=== What to work on ===
Reproduce each line of the data exactly as it is.

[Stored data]
▼▼▼

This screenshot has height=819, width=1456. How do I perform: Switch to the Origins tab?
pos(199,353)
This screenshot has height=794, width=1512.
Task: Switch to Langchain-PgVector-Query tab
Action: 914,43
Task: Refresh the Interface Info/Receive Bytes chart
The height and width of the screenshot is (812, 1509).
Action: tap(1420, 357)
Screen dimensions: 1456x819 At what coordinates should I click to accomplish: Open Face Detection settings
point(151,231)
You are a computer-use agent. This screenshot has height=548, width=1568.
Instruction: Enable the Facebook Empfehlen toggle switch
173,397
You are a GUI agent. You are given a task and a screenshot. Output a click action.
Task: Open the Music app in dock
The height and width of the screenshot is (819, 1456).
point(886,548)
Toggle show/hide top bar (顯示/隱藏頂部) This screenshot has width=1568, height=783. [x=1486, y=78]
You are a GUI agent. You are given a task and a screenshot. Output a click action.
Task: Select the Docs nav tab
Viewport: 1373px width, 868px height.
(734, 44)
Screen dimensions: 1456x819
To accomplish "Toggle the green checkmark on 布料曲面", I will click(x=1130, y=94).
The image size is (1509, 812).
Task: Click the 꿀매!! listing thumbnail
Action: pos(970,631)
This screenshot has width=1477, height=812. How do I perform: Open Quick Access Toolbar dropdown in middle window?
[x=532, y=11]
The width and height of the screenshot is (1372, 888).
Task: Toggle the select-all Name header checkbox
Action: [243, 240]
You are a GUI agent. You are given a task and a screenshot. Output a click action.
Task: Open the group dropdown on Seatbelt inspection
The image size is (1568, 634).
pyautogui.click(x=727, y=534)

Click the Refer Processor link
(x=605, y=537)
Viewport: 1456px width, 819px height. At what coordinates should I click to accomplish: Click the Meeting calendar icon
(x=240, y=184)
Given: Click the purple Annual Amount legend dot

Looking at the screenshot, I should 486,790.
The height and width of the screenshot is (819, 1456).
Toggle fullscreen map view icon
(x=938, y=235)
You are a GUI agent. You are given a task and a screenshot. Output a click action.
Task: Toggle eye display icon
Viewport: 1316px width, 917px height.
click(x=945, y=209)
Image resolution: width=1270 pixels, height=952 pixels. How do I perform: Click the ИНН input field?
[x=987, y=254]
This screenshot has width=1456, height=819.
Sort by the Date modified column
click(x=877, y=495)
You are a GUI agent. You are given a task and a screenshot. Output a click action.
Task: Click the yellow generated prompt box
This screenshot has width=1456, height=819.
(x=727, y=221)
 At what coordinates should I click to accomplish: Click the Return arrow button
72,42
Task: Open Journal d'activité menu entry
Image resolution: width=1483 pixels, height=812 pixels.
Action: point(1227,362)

▲▲▲

=== Exercise solution ===
This screenshot has height=819, width=1456. How do I perform: Switch to the Origins tab?
pos(199,353)
This screenshot has height=794, width=1512.
Task: Switch to Langchain-PgVector-Query tab
Action: 914,43
Task: Refresh the Interface Info/Receive Bytes chart
The height and width of the screenshot is (812, 1509).
Action: tap(1420, 357)
Screen dimensions: 1456x819 At what coordinates should I click to accomplish: Open Face Detection settings
point(151,231)
You are a computer-use agent. This screenshot has height=548, width=1568.
Instruction: Enable the Facebook Empfehlen toggle switch
173,397
You are a GUI agent. You are given a task and a screenshot. Output a click action.
Task: Open the Music app in dock
The height and width of the screenshot is (819, 1456).
point(886,548)
Toggle show/hide top bar (顯示/隱藏頂部) This screenshot has width=1568, height=783. [x=1486, y=78]
You are a GUI agent. You are given a task and a screenshot. Output a click action.
Task: Select the Docs nav tab
Viewport: 1373px width, 868px height.
(734, 44)
Screen dimensions: 1456x819
To accomplish "Toggle the green checkmark on 布料曲面", I will click(x=1130, y=94).
The image size is (1509, 812).
Task: Click the 꿀매!! listing thumbnail
Action: pos(970,631)
This screenshot has width=1477, height=812. How do I perform: Open Quick Access Toolbar dropdown in middle window?
[x=532, y=11]
The width and height of the screenshot is (1372, 888).
Task: Toggle the select-all Name header checkbox
Action: [243, 240]
You are a GUI agent. You are given a task and a screenshot. Output a click action.
Task: Open the group dropdown on Seatbelt inspection
The image size is (1568, 634).
pyautogui.click(x=727, y=534)

Click the Refer Processor link
(x=605, y=537)
Viewport: 1456px width, 819px height. At what coordinates should I click to accomplish: Click the Meeting calendar icon
(x=240, y=184)
Given: Click the purple Annual Amount legend dot

Looking at the screenshot, I should 486,790.
The height and width of the screenshot is (819, 1456).
Toggle fullscreen map view icon
(x=938, y=235)
You are a GUI agent. You are given a task and a screenshot. Output a click action.
Task: Toggle eye display icon
Viewport: 1316px width, 917px height.
click(x=945, y=209)
Image resolution: width=1270 pixels, height=952 pixels. How do I perform: Click the ИНН input field?
[x=987, y=254]
This screenshot has width=1456, height=819.
Sort by the Date modified column
click(x=877, y=495)
You are a GUI agent. You are given a task and a screenshot. Output a click action.
Task: Click the yellow generated prompt box
This screenshot has width=1456, height=819.
(x=727, y=221)
 At what coordinates should I click to accomplish: Click the Return arrow button
72,42
Task: Open Journal d'activité menu entry
Image resolution: width=1483 pixels, height=812 pixels.
Action: point(1227,362)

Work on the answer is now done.